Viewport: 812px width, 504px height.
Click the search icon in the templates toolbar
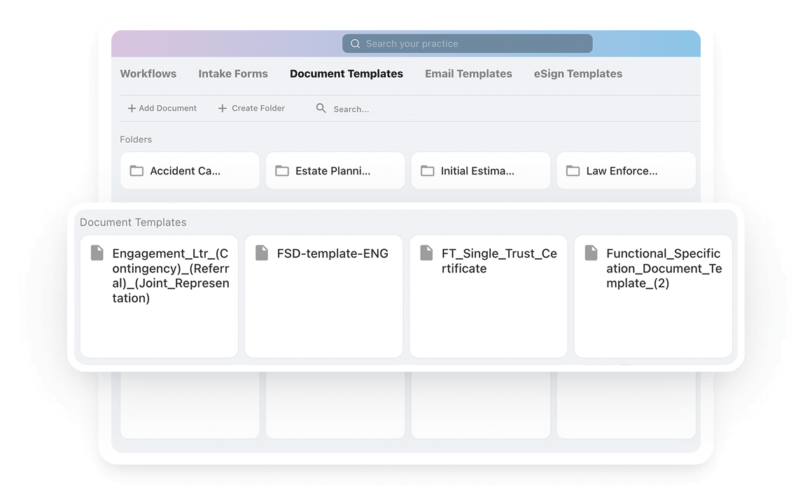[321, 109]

* * * *

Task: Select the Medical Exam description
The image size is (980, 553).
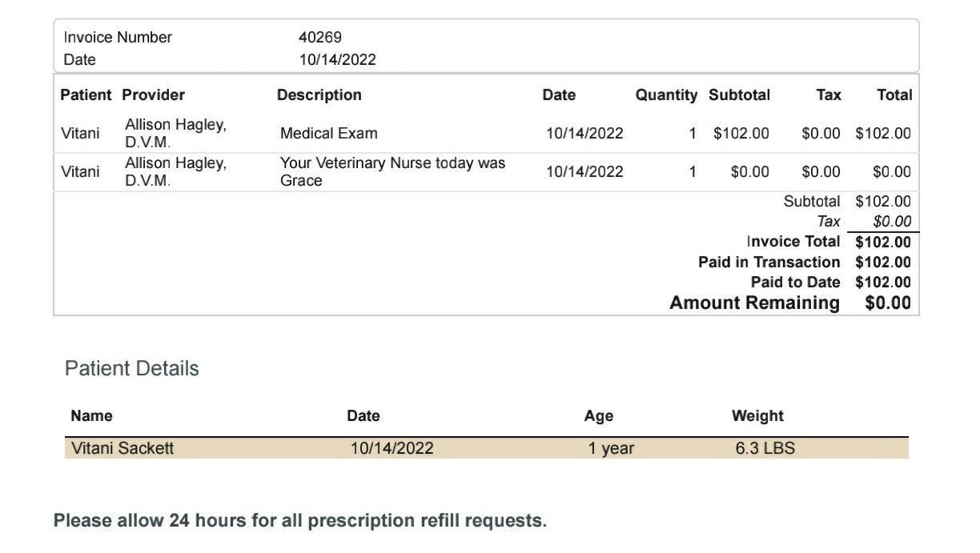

* * * *

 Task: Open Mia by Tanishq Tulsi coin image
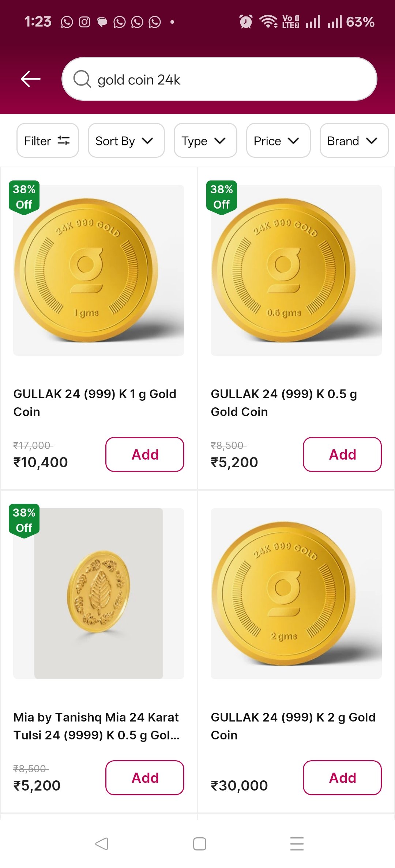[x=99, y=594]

* * * *

### Problem statement
Transcribe the records above from the line holding "Task: Select the Medical Exam description" down to the line holding "The image size is (980, 553).", inclusive, without adding anything.

### Task solution
Task: Select the Medical Exam description
The image size is (980, 553).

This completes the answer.